These obligations now settle in euros, but the end game is to settle them in gold. This is so ripe for speculative manipulation that you might as well cover the U.S. map with a bull's-eye.
Credit default swaps are not insurance. If you buy fire insurance on your home, you must own the house. If you buy credit protection on the United States, however, you do not need to own U.S. Treasury bonds. If your protection gains value after you buy it -- not because the U.S. defaults, but because of market mood changes -- you can resell that protection and make a profit.
Lower credit risk means a lower price for protection. Zero implies zero risk. The higher the basis points, the higher the implied risk. When U.S. credit default swaps were first introduced, the price of protection was around two basis points. According to Bloomberg, the price for five-year protection was around 38 basis points on Friday. But the price in the over-the-counter market -- where this stuff actually trades -- was almost double or around 75 basis points.
Since most traders in U.S. credit default swaps don't think the U.S. will default any time soon, why are they trading U.S. credit default swaps? They are speculating on price movements the way a day trader buys and sells stocks to speculate on stock price movements.

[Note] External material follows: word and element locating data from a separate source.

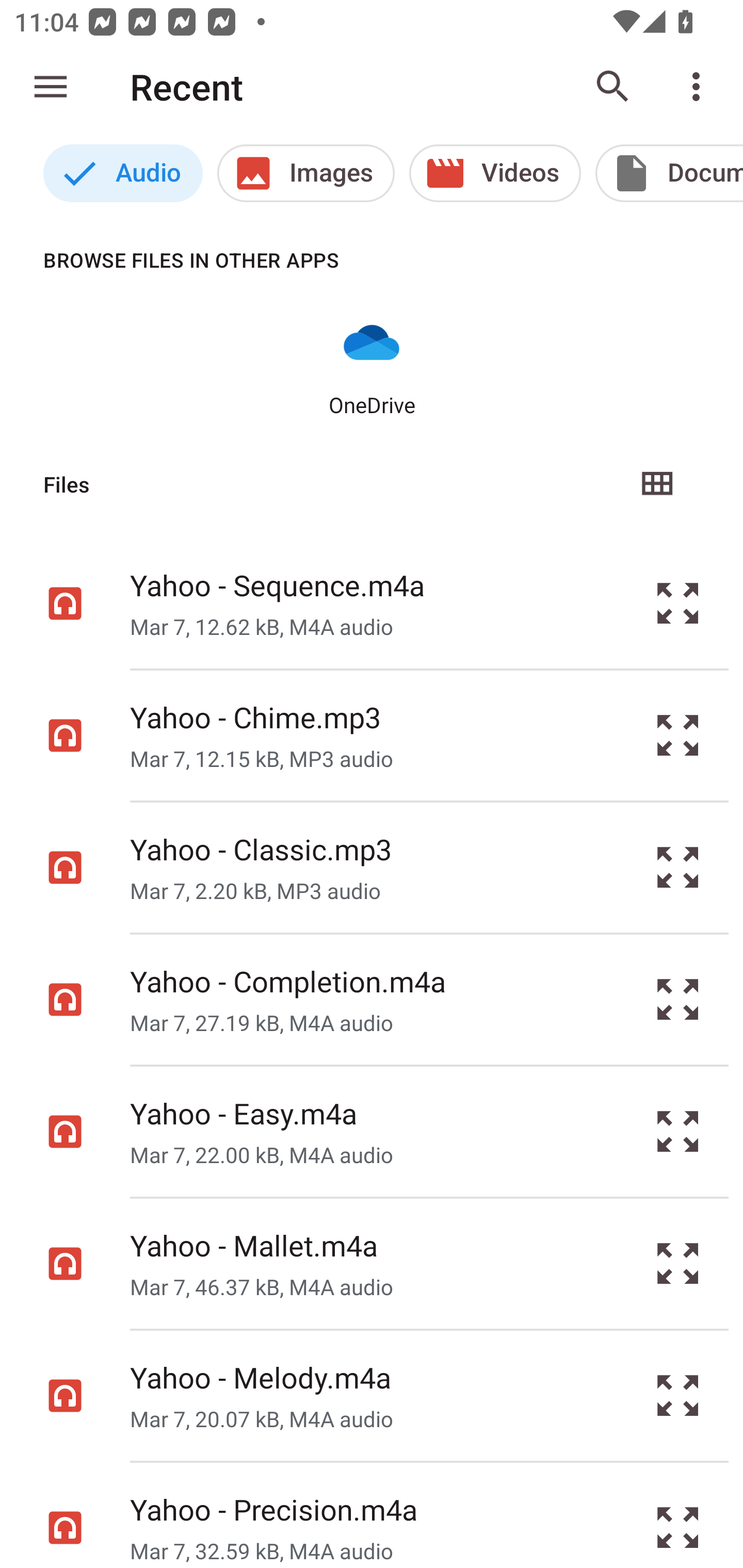
Show roots (50, 86)
Search (612, 86)
More options (699, 86)
Audio (122, 173)
Images (305, 173)
Videos (495, 173)
Documents (669, 173)
OneDrive (371, 365)
Grid view (655, 484)
Preview the file Yahoo - Sequence.m4a (677, 602)
Preview the file Yahoo - Chime.mp3 (677, 736)
Preview the file Yahoo - Classic.mp3 (677, 867)
Preview the file Yahoo - Completion.m4a (677, 999)
Preview the file Yahoo - Easy.m4a (677, 1131)
Preview the file Yahoo - Mallet.m4a (677, 1262)
Preview the file Yahoo - Melody.m4a (677, 1396)
Preview the file Yahoo - Precision.m4a (677, 1515)
Given the description of an element on the screen output the (x, y) to click on. 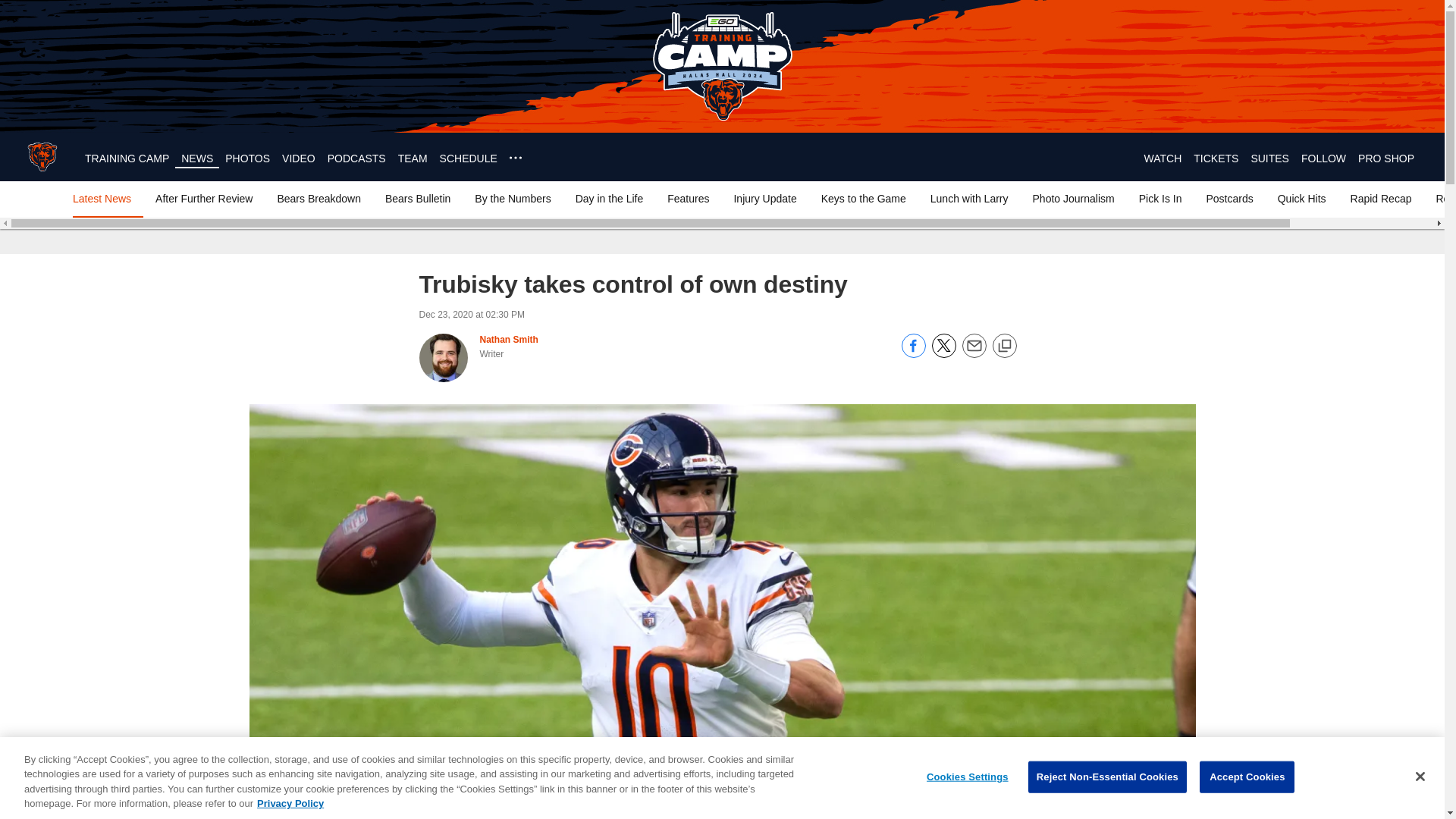
... (515, 157)
NEWS (196, 158)
Photo Journalism (1073, 198)
Features (687, 198)
After Further Review (204, 198)
Link to club's homepage (42, 156)
Injury Update (764, 198)
Quick Hits (1301, 198)
Day in the Life (609, 198)
PRO SHOP (1385, 158)
WATCH (1161, 158)
TRAINING CAMP (126, 158)
FOLLOW (1323, 158)
PODCASTS (356, 158)
TRAINING CAMP (126, 158)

Volume in U.S. credit default swaps is relatively small, but it can explode rapidly, just as volume expanded rapidly for credit default swaps on mortgage debt in 2006 and 2007.
Speculators Want U.S. CDS Payoffs in Gold
Remember AIG? When prices moved against AIG on its credit default swap contracts, AIG owed cash (collateral) to its trading partners. AIG paid billions of dollars and owed billions more when U.S. taxpayers bailed it out in September 2008.